▶ To do:
A) Decide whether each statement below agrees with the boatbuilding passage. Answer yes or no for each, and quote the deciding words from the passage.
(i) Anhuf works in an office far removed from production.
(ii) Hull shape is determined by computational fluid dynamics.
(iii) Robots can reach every spot on a boat.
B) Using the boatbuilding passage, answer each question:
(i) Which software does Anhuf use to check that designs can be built?
(ii) What does Ophardt call its method of filing dimensions in numeric form?
(iii) In Anhuf's demonstration, what size model was scaled down, and to what size?
C) Write what follows in the boatbuilding passage, starting after its final sentence.

▶ Supplied passage:
^^^^^^^^

After she and Prat agree on the changes, the part moves into production, where the bending and milling machines are programmed. Like her engineering colleagues, Haarhoff talked about the importance of feedback from the shop and being intimately familiar with the production machinery to avoid designing parts that are difficult and expensive to make. Still, a few nooks and crannies on any boat are off-limits for robots, so expert welders are called in for those spots.

Virtual Mold

“Hull shape, including bend, deformation, and deadrise, is determined by [Norson’s] computational fluid dynamics [calculation],” said Ophardt’s head of engineering, Martin Anhuf. Working in a small shared office above the shop floor, he is only a few steps away from production. He uses SolidWorks and Pro/E software (now Creo Parametric) to make sure the designs can indeed be built with the requisite accuracy. “If a 10m boat has a deviation of 1mm [0.04“] somewhere, you can bet I will get called down,” he joked. “The goal is to end up with simple parts that then are defined with a system of formulae and coordinates. The dimensions are filed in numeric form, so it’s possible to calculate changes in form or scale.” It is all about repeatability and accuracy. Ophardt calls this a “virtual mold,” and Anhuf demonstrated how this method makes it possible to scale a 12m model down to 9m. “If a boat exactly matches a 3D model, it also matches all other boats like it,” he said.

^^^^^^^^

▶ Information supplied:
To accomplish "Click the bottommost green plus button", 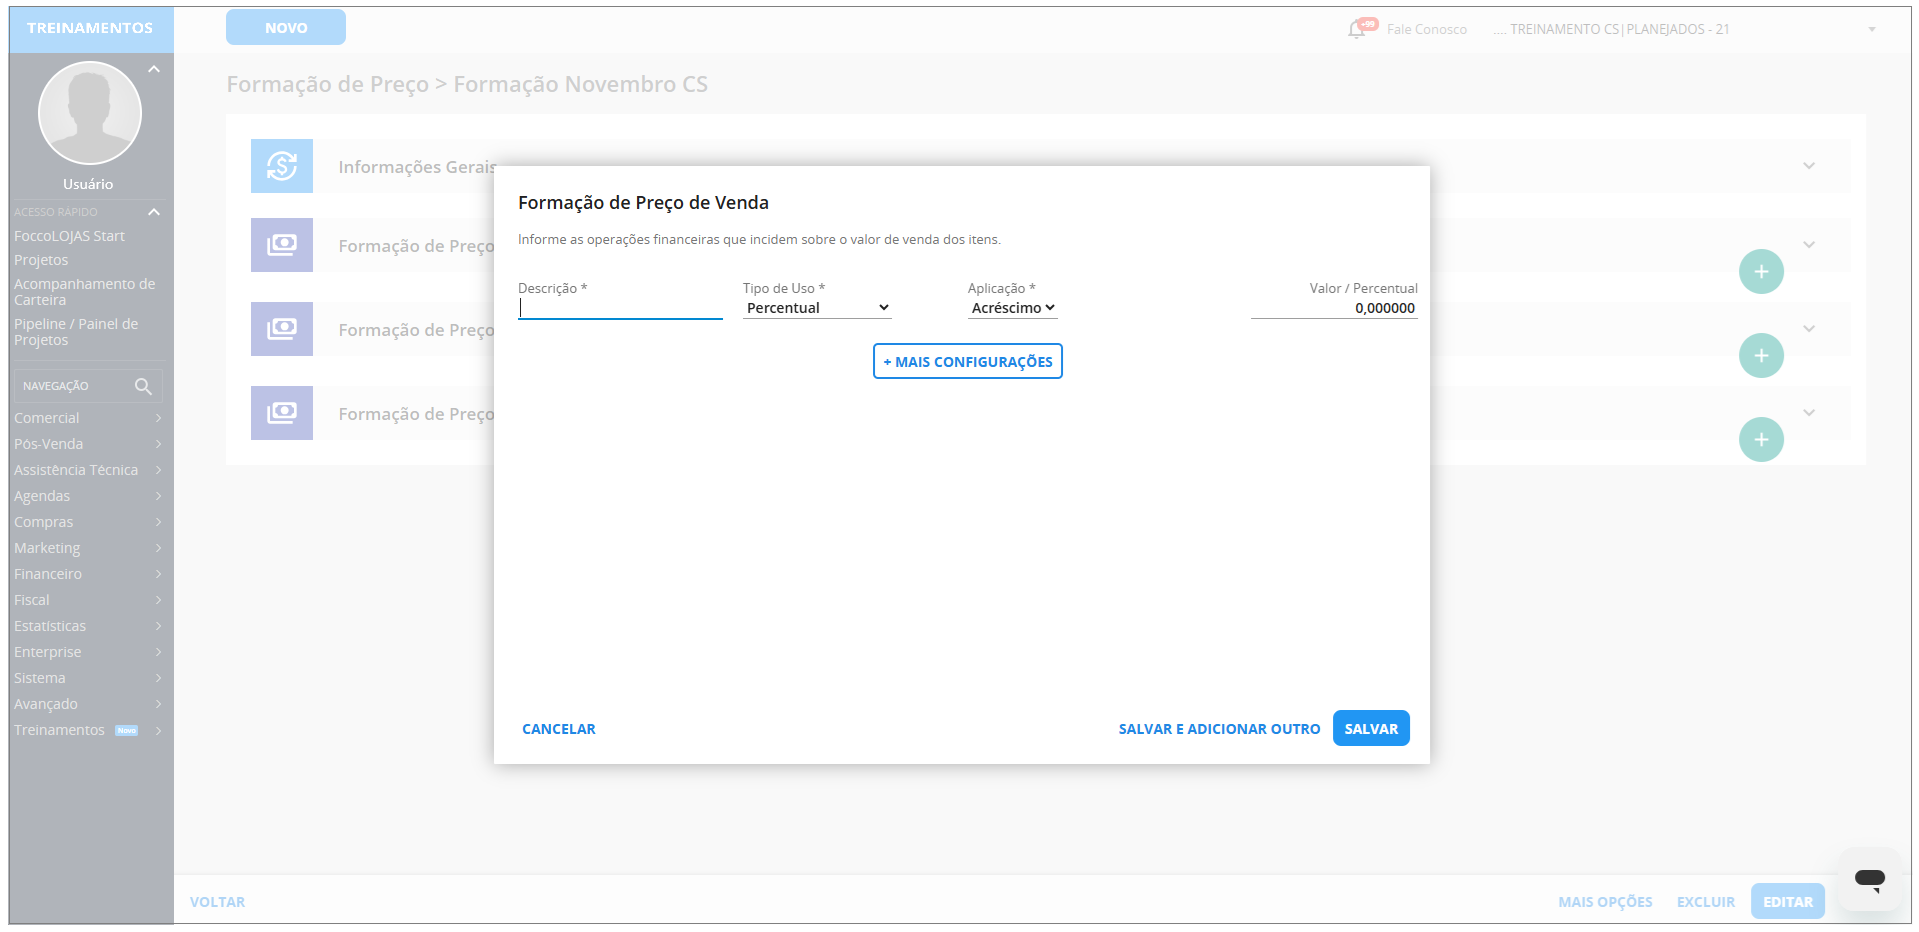I will (1761, 440).
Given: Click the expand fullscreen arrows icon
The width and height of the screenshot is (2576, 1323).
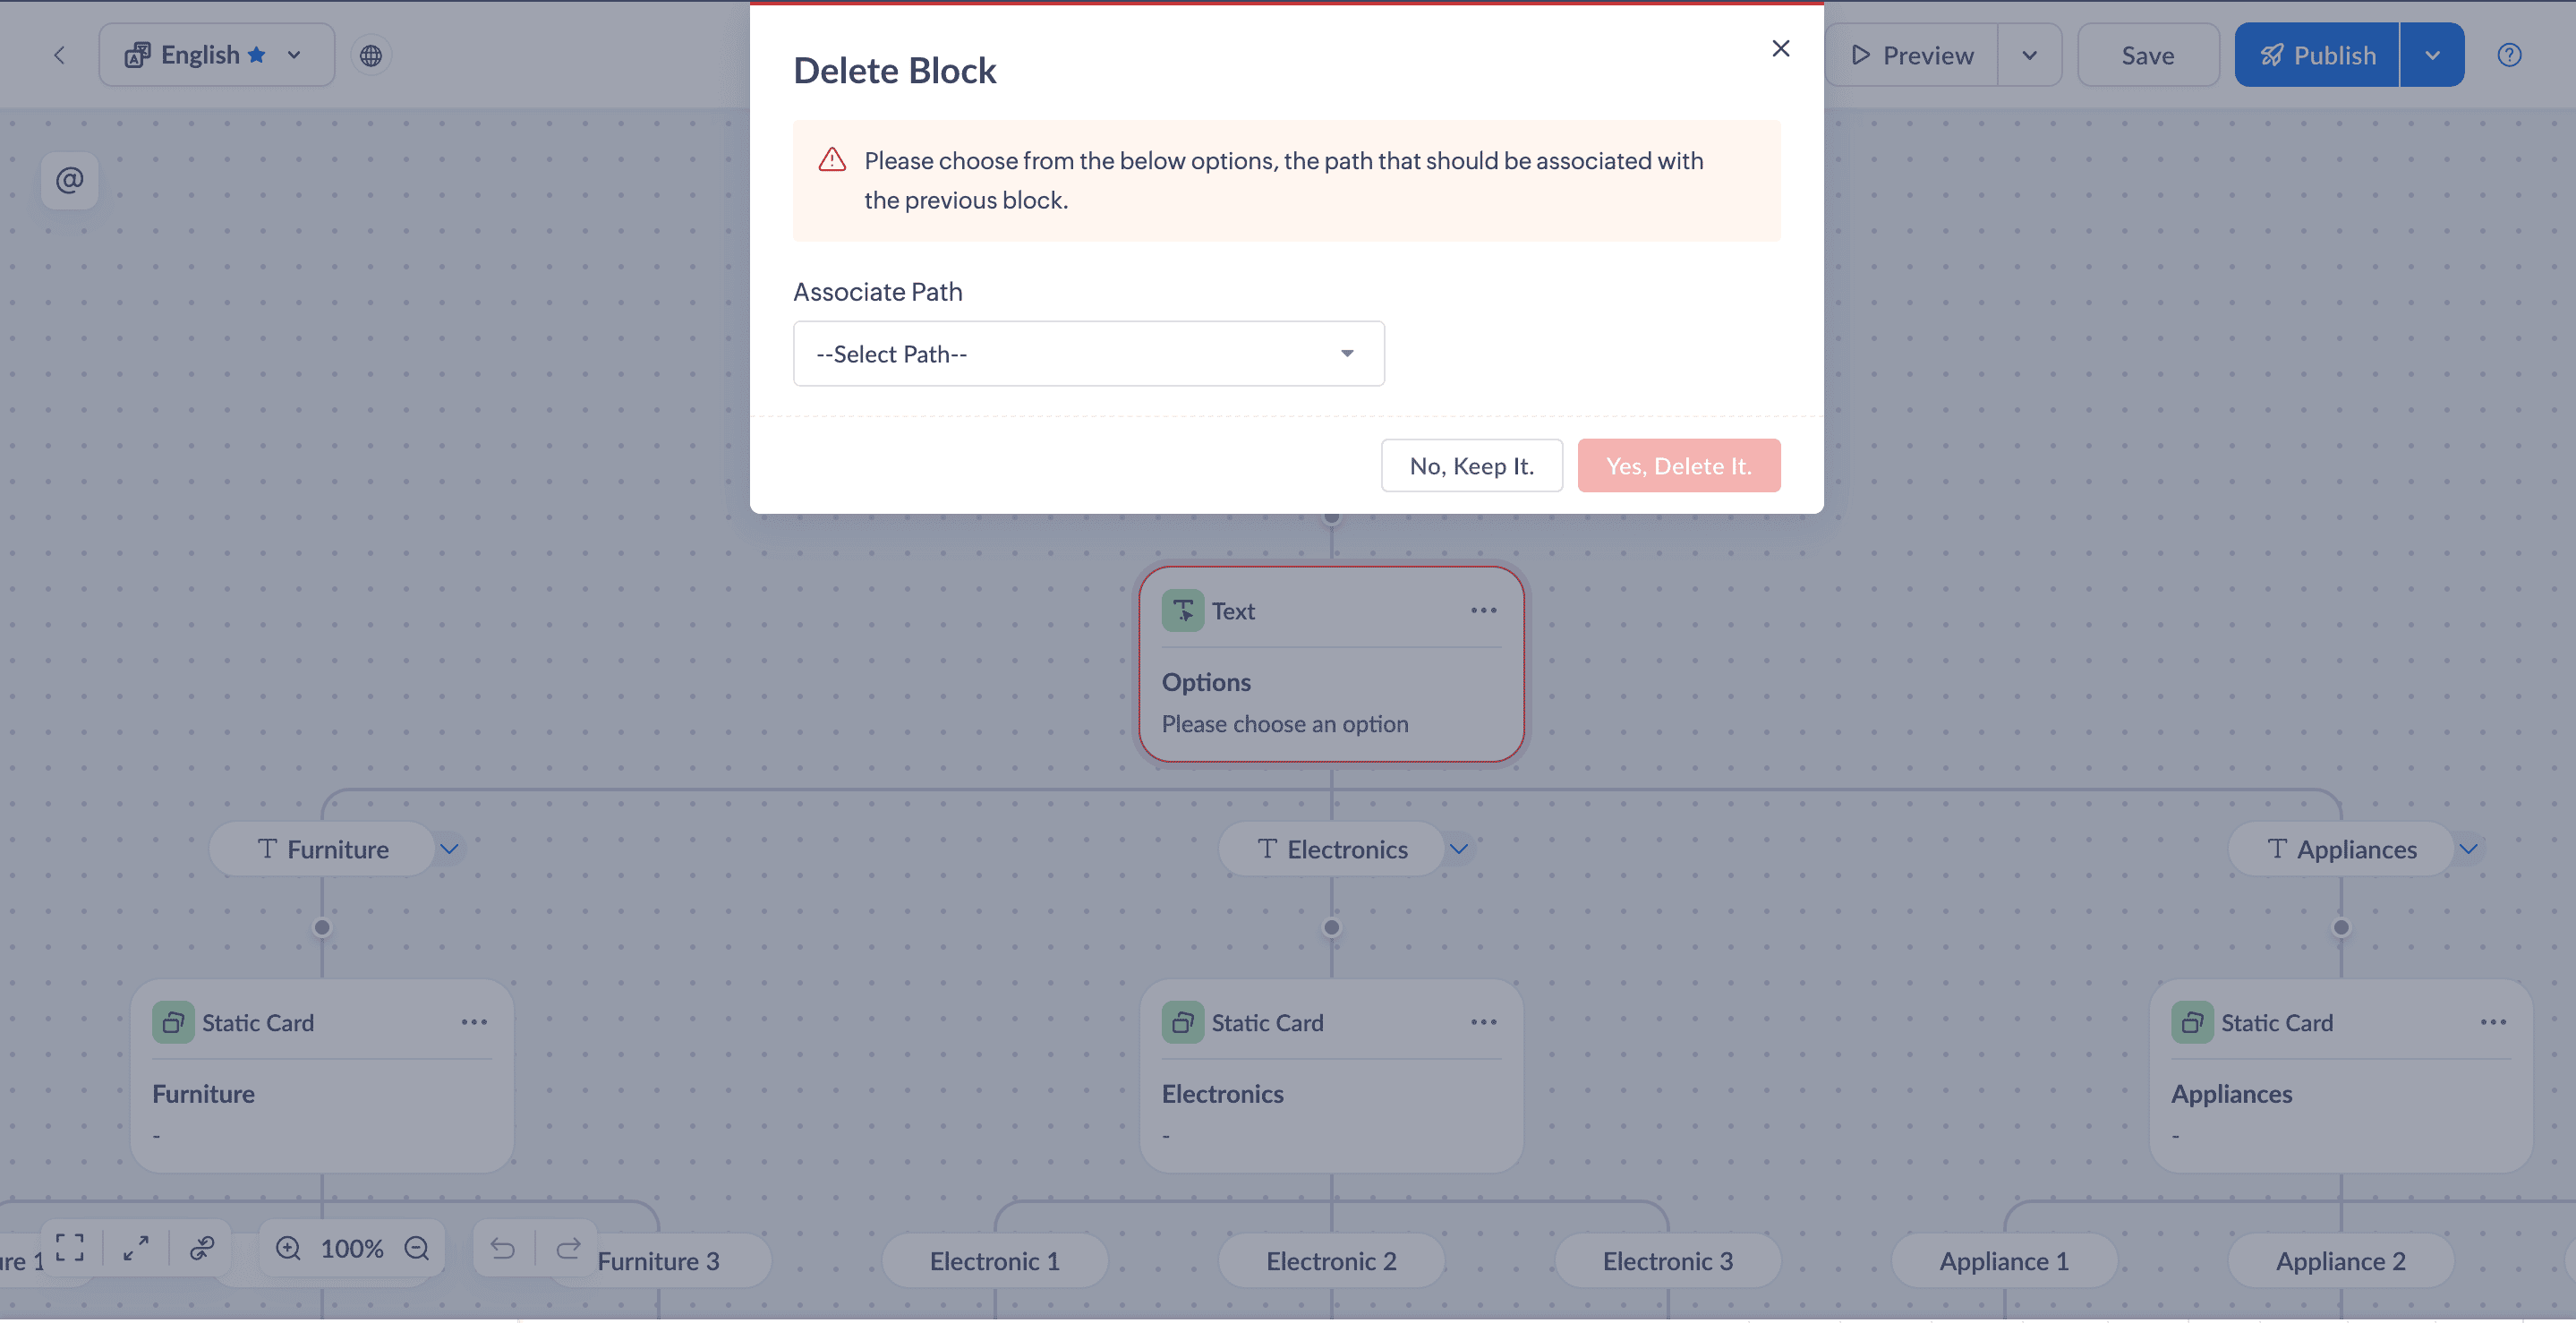Looking at the screenshot, I should (x=136, y=1247).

^^^^^^^^

▶ Task-by-task answers:
A)
(i) No: "Working in a small shared office above the shop floor, he is only a few steps away from production."
(ii) Yes: "Hull shape, including bend, deformation, and deadrise, is determined by [Norson’s] computational fluid dynamics [calculation]"
(iii) No: "a few nooks and crannies on any boat are off-limits for robots, so expert welders are called in for those spots."

B)
(i) SolidWorks and Pro/E (now Creo Parametric)
(ii) A "virtual mold"
(iii) A 12m model, scaled down to 9m

C)
If this methodology seems rigid, it really isn’t. Anhuf and his colleagues like to experiment with different methods of joining a cockpit sole with the hull sides, or preassembling frames and hull plates, and even entire hulls, without a single weld. “We are able to avoid [tack welds], which make parts imprecise and [introduce] flex. Everything must fit.” Despite the nearly religious adherence to precision principles, there are always challenges, he admitted: for example, when a new part must be fitted into a welded structure that might require dealing with distortion. One important tool Ophardt uses is the massive Siegmund welding table (“Lego for engineers,” as Anhuf calls it) that has rows of holes to accommodate 28mm (1.10″) locking pins that secure parts. “Heavy plates require stronger but fewer pins, while thin plates need lighter pins but more of them,” Anhuf explained. “We don’t do precision just for looks but because it is necessary for the serial production of aluminum boats that have minimal distortion.”

To continue ramping up output, Ophardt Maritim must hustle business. The cards are dealt: an energetic CEO who knows the aluminum boat business; a place near the heart of the company founder, who loves boats and opened his wallet for the significant up-front investments; the expert designers, engineers, and fabricators; Ophardt’s street cred that spills over from the firm’s global success in the hygiene business; access to relevant expertise and manufacturing assets within Ophardt’s empire of companies; and the port of Duisburg, critical for the future of the city and of Ophardt Maritim, on the Rhine, Europe’s busiest river and a formidable supply line and convenient “in-house” test venue.

All of that amounts to a good hand. What matters now is playing it well.